Cooking isn’t about nutrition—it’s about capability. Meal preparation requires planning, shopping, standing, sequencing. It’s cognitive and physical exercise disguised as dinner. People who stop cooking often stop other things. The kitchen is independence headquarters.

8. You know neighbors beyond waving

Not just driveway acknowledgment—actual names, actual conversations. The independently aging invest in neighborhood relationships like retirement funds.

These aren’t necessarily friendships. They’re strategic alliances. The neighbor collecting mail, noticing accumulated newspapers, holding spare keys. This proximity network becomes invisible scaffolding. Isolation doesn’t announce itself—it arrives when you stop knowing who lives next door.

9. You outsource strategically

People thriving independently aren’t doing everything themselves. They’ve identified energy drains and delegated them. Housecleaning, yard work, taxes—whatever threatens to overwhelm gets hired out.

This isn’t surrender; it’s economics. Burning energy on hated tasks leaves less for what matters. They’d rather pay for gutter cleaning and save strength for friend walks. It’s not about capability—it’s about choosing your battles.

10. You plan for independence to end

They have advance directives, power of attorney, preferences discussed. Not from pessimism—from pragmatism.

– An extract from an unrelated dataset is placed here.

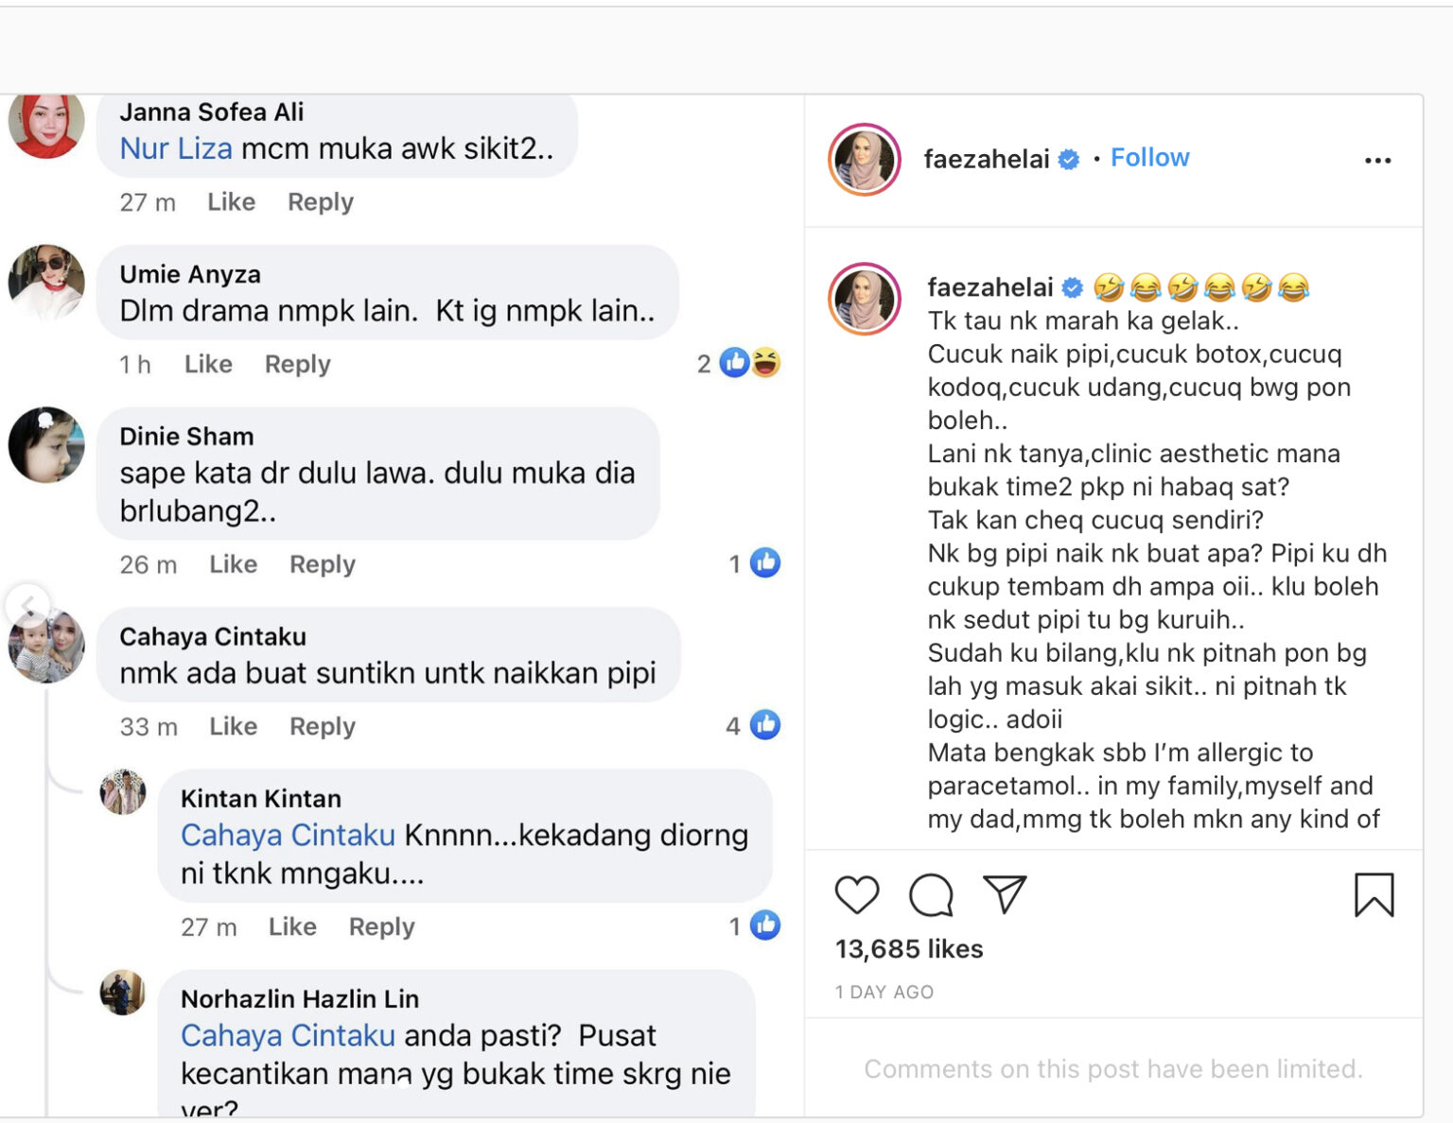Click the like reaction on Cahaya Cintaku's comment
Screen dimensions: 1453x1123
[764, 725]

People maintaining independence longest are ones who’ve planned for its end. They know avoiding these conversations doesn’t prevent decline—it guarantees chaos. They’ve decided while they can, removing future burden from everyone.

Final thoughts

The habits preserving independence aren’t heroic. They’re aggressively practical—grab bars and grocery delivery, automated bills and simple dinners. But this is what actual independence looks like after sixty: not fierce self-reliance, but strategic self-management.

People succeeding understand something crucial: independence isn’t binary. It’s a spectrum you can slide along gradually or fall off suddenly. The habits keeping you favorable aren’t about being stronger or healthier. They’re about being realistic and willing to prepare.

Maybe that’s the achievement—not maintaining perfect independence, but maintaining enough to live on your terms. The goal isn’t needing nobody; it’s needing only the help you choose, when you choose it. Independence after sixty isn’t about doing everything yourself. It’s about doing everything necessary to keep choosing.